# Instructions to follow
Could you give all the entries below again, changing "computer-use agent" to "desktop assistant" each time it appears and leaving everything else the same?

# Extracted information
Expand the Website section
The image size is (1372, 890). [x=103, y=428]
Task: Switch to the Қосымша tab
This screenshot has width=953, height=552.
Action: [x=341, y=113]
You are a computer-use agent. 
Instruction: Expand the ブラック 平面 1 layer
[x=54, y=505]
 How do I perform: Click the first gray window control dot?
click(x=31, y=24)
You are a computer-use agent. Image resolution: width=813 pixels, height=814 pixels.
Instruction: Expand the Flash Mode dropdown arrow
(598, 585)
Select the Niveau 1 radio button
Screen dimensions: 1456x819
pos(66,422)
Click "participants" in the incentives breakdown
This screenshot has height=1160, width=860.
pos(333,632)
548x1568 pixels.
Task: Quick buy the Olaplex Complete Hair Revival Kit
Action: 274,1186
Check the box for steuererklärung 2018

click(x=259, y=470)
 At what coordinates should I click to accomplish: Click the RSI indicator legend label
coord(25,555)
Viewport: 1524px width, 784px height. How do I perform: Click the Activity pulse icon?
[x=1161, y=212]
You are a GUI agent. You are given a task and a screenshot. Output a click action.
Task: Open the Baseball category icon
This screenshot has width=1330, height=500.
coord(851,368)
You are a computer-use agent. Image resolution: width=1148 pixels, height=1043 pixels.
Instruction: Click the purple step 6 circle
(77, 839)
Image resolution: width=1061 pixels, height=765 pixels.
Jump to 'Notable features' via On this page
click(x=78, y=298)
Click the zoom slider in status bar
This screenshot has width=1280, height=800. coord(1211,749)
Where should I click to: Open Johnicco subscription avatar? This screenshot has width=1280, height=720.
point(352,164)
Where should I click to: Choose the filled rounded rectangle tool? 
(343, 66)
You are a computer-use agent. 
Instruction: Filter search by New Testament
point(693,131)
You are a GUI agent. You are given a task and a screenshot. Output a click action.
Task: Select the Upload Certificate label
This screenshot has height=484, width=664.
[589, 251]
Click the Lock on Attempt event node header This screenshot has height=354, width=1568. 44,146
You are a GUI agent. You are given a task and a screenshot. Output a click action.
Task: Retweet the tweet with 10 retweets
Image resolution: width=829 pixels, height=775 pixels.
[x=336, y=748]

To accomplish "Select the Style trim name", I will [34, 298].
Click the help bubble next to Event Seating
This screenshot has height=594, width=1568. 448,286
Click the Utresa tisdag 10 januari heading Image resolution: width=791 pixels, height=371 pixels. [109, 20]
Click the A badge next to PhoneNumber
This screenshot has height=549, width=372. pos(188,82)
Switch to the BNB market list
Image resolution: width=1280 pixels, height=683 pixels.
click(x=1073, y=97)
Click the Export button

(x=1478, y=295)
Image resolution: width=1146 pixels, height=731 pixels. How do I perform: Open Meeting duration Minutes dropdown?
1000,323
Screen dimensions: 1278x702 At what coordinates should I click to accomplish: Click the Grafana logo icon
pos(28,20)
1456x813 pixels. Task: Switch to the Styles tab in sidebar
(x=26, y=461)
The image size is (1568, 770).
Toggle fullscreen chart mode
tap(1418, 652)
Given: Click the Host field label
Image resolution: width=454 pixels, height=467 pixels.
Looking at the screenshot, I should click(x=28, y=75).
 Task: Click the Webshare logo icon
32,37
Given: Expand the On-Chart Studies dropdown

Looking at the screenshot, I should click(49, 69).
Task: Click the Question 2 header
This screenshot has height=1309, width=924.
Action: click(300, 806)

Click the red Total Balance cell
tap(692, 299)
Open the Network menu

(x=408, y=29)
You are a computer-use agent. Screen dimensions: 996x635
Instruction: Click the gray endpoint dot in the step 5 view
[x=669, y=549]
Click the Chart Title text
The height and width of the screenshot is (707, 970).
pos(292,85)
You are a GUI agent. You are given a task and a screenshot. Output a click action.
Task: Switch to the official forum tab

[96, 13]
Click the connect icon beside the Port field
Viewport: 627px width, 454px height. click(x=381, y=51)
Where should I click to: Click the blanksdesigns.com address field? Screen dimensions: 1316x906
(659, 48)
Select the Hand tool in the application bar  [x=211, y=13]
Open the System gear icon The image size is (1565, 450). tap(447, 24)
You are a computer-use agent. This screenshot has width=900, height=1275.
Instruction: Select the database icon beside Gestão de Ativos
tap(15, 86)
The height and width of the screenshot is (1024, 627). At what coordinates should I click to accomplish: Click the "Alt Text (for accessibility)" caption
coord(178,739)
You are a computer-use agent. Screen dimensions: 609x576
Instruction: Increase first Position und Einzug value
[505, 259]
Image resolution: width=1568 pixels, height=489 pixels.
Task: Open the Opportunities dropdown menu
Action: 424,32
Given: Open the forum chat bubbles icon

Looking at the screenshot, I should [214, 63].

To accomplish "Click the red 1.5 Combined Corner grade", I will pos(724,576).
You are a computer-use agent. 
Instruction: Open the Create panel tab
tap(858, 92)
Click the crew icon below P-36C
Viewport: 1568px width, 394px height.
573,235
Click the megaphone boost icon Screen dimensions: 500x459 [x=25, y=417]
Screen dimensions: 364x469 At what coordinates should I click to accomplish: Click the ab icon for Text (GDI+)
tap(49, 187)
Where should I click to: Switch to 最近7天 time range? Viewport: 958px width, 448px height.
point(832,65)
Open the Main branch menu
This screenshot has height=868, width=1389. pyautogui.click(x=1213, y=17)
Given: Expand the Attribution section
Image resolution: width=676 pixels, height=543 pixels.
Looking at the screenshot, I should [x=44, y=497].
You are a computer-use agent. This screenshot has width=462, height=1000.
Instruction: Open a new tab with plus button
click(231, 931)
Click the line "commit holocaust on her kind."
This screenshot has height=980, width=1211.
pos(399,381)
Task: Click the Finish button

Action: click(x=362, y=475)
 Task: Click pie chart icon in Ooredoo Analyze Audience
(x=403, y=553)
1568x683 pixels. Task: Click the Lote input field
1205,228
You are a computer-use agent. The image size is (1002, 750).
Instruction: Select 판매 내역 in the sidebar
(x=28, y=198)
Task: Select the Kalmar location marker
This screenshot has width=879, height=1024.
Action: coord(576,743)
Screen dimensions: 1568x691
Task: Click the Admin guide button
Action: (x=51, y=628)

# Answer to this exercise
Expand the Website section
The image size is (1372, 890). [x=103, y=428]
Task: Switch to the Қосымша tab
This screenshot has width=953, height=552.
Action: [x=341, y=113]
You are a desktop assistant. 
Instruction: Expand the ブラック 平面 1 layer
[x=54, y=505]
 How do I perform: Click the first gray window control dot?
click(x=31, y=24)
You are a desktop assistant. Image resolution: width=813 pixels, height=814 pixels.
Instruction: Expand the Flash Mode dropdown arrow
(598, 585)
Select the Niveau 1 radio button
Screen dimensions: 1456x819
pos(66,422)
Click "participants" in the incentives breakdown
This screenshot has height=1160, width=860.
pos(333,632)
548x1568 pixels.
Task: Quick buy the Olaplex Complete Hair Revival Kit
Action: 274,1186
Check the box for steuererklärung 2018

click(x=259, y=470)
 At what coordinates should I click to accomplish: Click the RSI indicator legend label
coord(25,555)
Viewport: 1524px width, 784px height. How do I perform: Click the Activity pulse icon?
[x=1161, y=212]
You are a GUI agent. You are given a task and a screenshot. Output a click action.
Task: Open the Baseball category icon
This screenshot has width=1330, height=500.
coord(851,368)
You are a desktop assistant. Image resolution: width=1148 pixels, height=1043 pixels.
Instruction: Click the purple step 6 circle
(77, 839)
Image resolution: width=1061 pixels, height=765 pixels.
Jump to 'Notable features' via On this page
click(x=78, y=298)
Click the zoom slider in status bar
This screenshot has width=1280, height=800. coord(1211,749)
Where should I click to: Open Johnicco subscription avatar? This screenshot has width=1280, height=720.
point(352,164)
Where should I click to: Choose the filled rounded rectangle tool? 
(343, 66)
You are a desktop assistant. 
Instruction: Filter search by New Testament
point(693,131)
You are a GUI agent. You are given a task and a screenshot. Output a click action.
Task: Select the Upload Certificate label
This screenshot has height=484, width=664.
[589, 251]
Click the Lock on Attempt event node header This screenshot has height=354, width=1568. 44,146
You are a GUI agent. You are given a task and a screenshot. Output a click action.
Task: Retweet the tweet with 10 retweets
Image resolution: width=829 pixels, height=775 pixels.
[x=336, y=748]

To accomplish "Select the Style trim name", I will [34, 298].
Click the help bubble next to Event Seating
This screenshot has height=594, width=1568. 448,286
Click the Utresa tisdag 10 januari heading Image resolution: width=791 pixels, height=371 pixels. [109, 20]
Click the A badge next to PhoneNumber
This screenshot has height=549, width=372. pos(188,82)
Switch to the BNB market list
Image resolution: width=1280 pixels, height=683 pixels.
click(x=1073, y=97)
Click the Export button

(x=1478, y=295)
Image resolution: width=1146 pixels, height=731 pixels. How do I perform: Open Meeting duration Minutes dropdown?
1000,323
Screen dimensions: 1278x702 At what coordinates should I click to accomplish: Click the Grafana logo icon
pos(28,20)
1456x813 pixels. Task: Switch to the Styles tab in sidebar
(x=26, y=461)
The image size is (1568, 770).
Toggle fullscreen chart mode
tap(1418, 652)
Given: Click the Host field label
Image resolution: width=454 pixels, height=467 pixels.
Looking at the screenshot, I should click(x=28, y=75).
 Task: Click the Webshare logo icon
32,37
Given: Expand the On-Chart Studies dropdown

Looking at the screenshot, I should click(49, 69).
Task: Click the Question 2 header
This screenshot has height=1309, width=924.
Action: click(300, 806)

Click the red Total Balance cell
tap(692, 299)
Open the Network menu

(x=408, y=29)
You are a desktop assistant. Screen dimensions: 996x635
Instruction: Click the gray endpoint dot in the step 5 view
[x=669, y=549]
Click the Chart Title text
The height and width of the screenshot is (707, 970).
pos(292,85)
You are a GUI agent. You are given a task and a screenshot. Output a click action.
Task: Switch to the official forum tab

[96, 13]
Click the connect icon beside the Port field
Viewport: 627px width, 454px height. click(x=381, y=51)
Where should I click to: Click the blanksdesigns.com address field? Screen dimensions: 1316x906
(659, 48)
Select the Hand tool in the application bar  [x=211, y=13]
Open the System gear icon The image size is (1565, 450). tap(447, 24)
You are a desktop assistant. This screenshot has width=900, height=1275.
Instruction: Select the database icon beside Gestão de Ativos
tap(15, 86)
The height and width of the screenshot is (1024, 627). At what coordinates should I click to accomplish: Click the "Alt Text (for accessibility)" caption
coord(178,739)
You are a desktop assistant. Screen dimensions: 609x576
Instruction: Increase first Position und Einzug value
[505, 259]
Image resolution: width=1568 pixels, height=489 pixels.
Task: Open the Opportunities dropdown menu
Action: 424,32
Given: Open the forum chat bubbles icon

Looking at the screenshot, I should [214, 63].

To accomplish "Click the red 1.5 Combined Corner grade", I will pos(724,576).
You are a desktop assistant. 
Instruction: Open the Create panel tab
tap(858, 92)
Click the crew icon below P-36C
Viewport: 1568px width, 394px height.
573,235
Click the megaphone boost icon Screen dimensions: 500x459 [x=25, y=417]
Screen dimensions: 364x469 At what coordinates should I click to accomplish: Click the ab icon for Text (GDI+)
tap(49, 187)
Where should I click to: Switch to 最近7天 time range? Viewport: 958px width, 448px height.
point(832,65)
Open the Main branch menu
This screenshot has height=868, width=1389. pyautogui.click(x=1213, y=17)
Given: Expand the Attribution section
Image resolution: width=676 pixels, height=543 pixels.
Looking at the screenshot, I should [x=44, y=497].
You are a desktop assistant. This screenshot has width=462, height=1000.
Instruction: Open a new tab with plus button
click(231, 931)
Click the line "commit holocaust on her kind."
This screenshot has height=980, width=1211.
pos(399,381)
Task: Click the Finish button

Action: click(x=362, y=475)
 Task: Click pie chart icon in Ooredoo Analyze Audience
(x=403, y=553)
1568x683 pixels. Task: Click the Lote input field
1205,228
You are a desktop assistant. The image size is (1002, 750).
Instruction: Select 판매 내역 in the sidebar
(x=28, y=198)
Task: Select the Kalmar location marker
This screenshot has width=879, height=1024.
Action: coord(576,743)
Screen dimensions: 1568x691
Task: Click the Admin guide button
Action: (x=51, y=628)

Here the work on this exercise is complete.